▶ **Yang Perlu Dikerjakan**
Ketik ulang dengan tepat bagian teks tentang kiamat Bumi di bawah ini, mulai dari "Dan manusia berpotensi" sampai dengan "NASA, Ravi Kopparapu.".

▶ **Teks yang Diberikan**
※
Kapan Kiamat Bumi akan Terjadi? Ini Perkiraan Ilmuwan NASA
Manusia kemungkinan besar akan punah lebih dulu jauh sebelum Bumi mati.
REPUBLIKA.CO.ID, JAKARTA — Manusia kemungkinan besar akan punah lebih dulu jauh sebelum Bumi mati. Saat ini, matahari merupakan sumber gravitasi dan energi yang penting. Namun suatu hari nanti, hal itu akan menyebabkan kehancuran bumi.
Seiring bertambahnya usia bintang pusat tata surya, siklus hidupnya pada akhirnya akan menghabiskan marmer biru Bumi. Lalu berapa lama waktu yang dimiliki Bumi hingga planet ini ditelan matahari?
Melansir Live Science, Selasa (5/12/2023), perkiraan waktu kematian Bumi adalah beberapa miliar tahun lagi dari sekarang. Namun kehidupan di Bumi akan punah jauh lebih cepat dari itu. “Bumi akan menjadi tidak layak huni bagi sebagian besar organisme dalam waktu sekitar 1,3 miliar tahun karena evolusi alami matahari,” kata para ahli.
Dan manusia berpotensi menyebabkan kepunahan pada keberadaan manusia itu sendiri (dan spesies lainnya yang tak terhitung jumlahnya) dalam beberapa abad mendatang, jika laju perubahan iklim yang disebabkan oleh manusia saat ini tidak dimitigasi, atau sebagai konsekuensi dari perang nuklir.
Tantangan utama bagi Bumi adalah terkait dengan evolusi matahari. “Bumi mungkin memiliki waktu 4,5 miliar tahun sebelum matahari menjadi raksasa merah besar dan menelan Bumi,” kata ilmuwan planet di Pusat Penerbangan Luar Angkasa Goddard NASA, Ravi Kopparapu.
※
▶ **Kutipan Sumber**
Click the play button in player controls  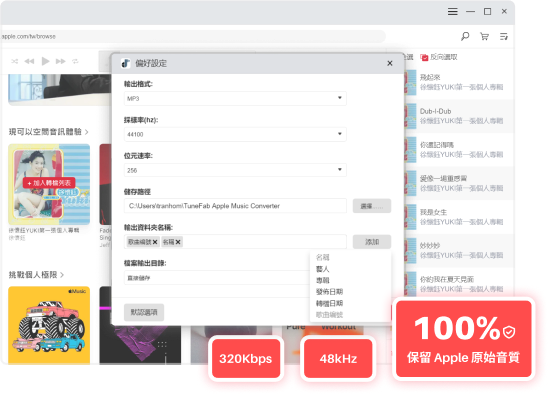pos(46,61)
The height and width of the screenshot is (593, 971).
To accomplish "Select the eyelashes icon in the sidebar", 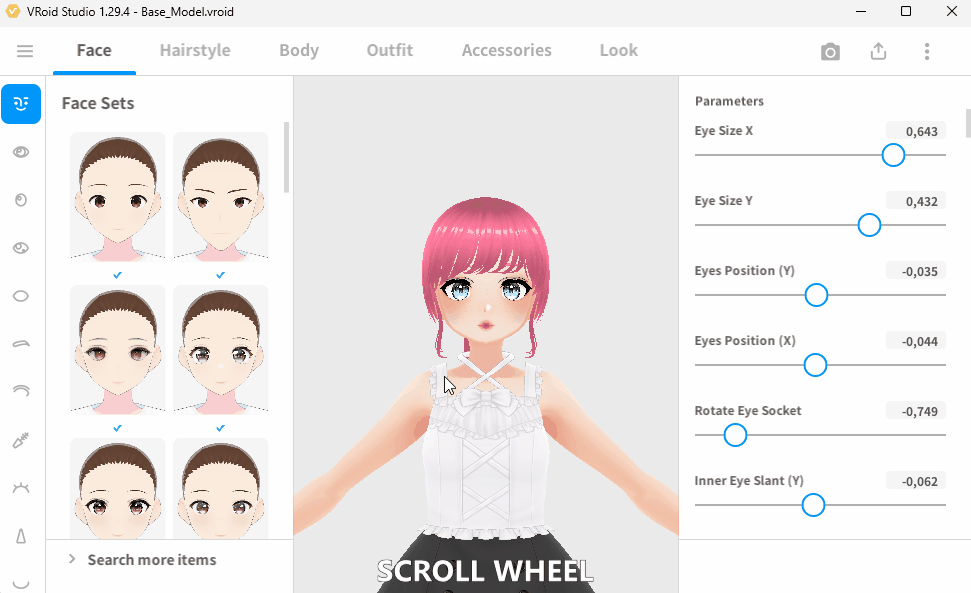I will tap(21, 488).
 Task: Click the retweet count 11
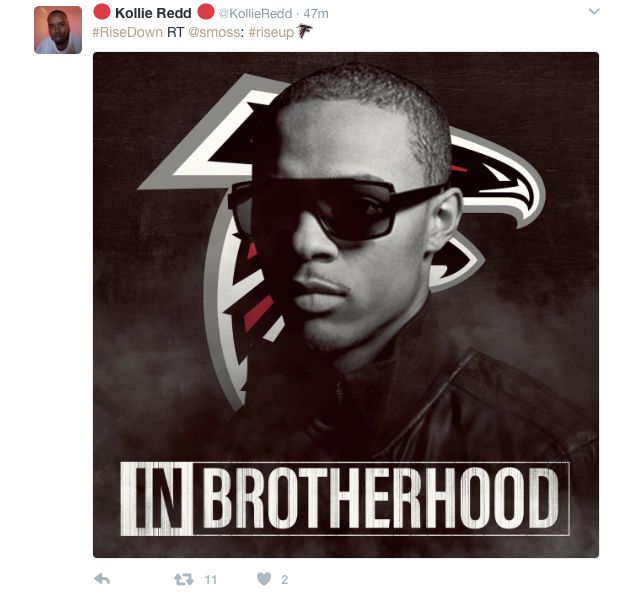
※
▶ **Jawaban Benar**
Dan manusia berpotensi menyebabkan kepunahan pada keberadaan manusia itu sendiri (dan spesies lainnya yang tak terhitung jumlahnya) dalam beberapa abad mendatang, jika laju perubahan iklim yang disebabkan oleh manusia saat ini tidak dimitigasi, atau sebagai konsekuensi dari perang nuklir.
Tantangan utama bagi Bumi adalah terkait dengan evolusi matahari. “Bumi mungkin memiliki waktu 4,5 miliar tahun sebelum matahari menjadi raksasa merah besar dan menelan Bumi,” kata ilmuwan planet di Pusat Penerbangan Luar Angkasa Goddard NASA, Ravi Kopparapu.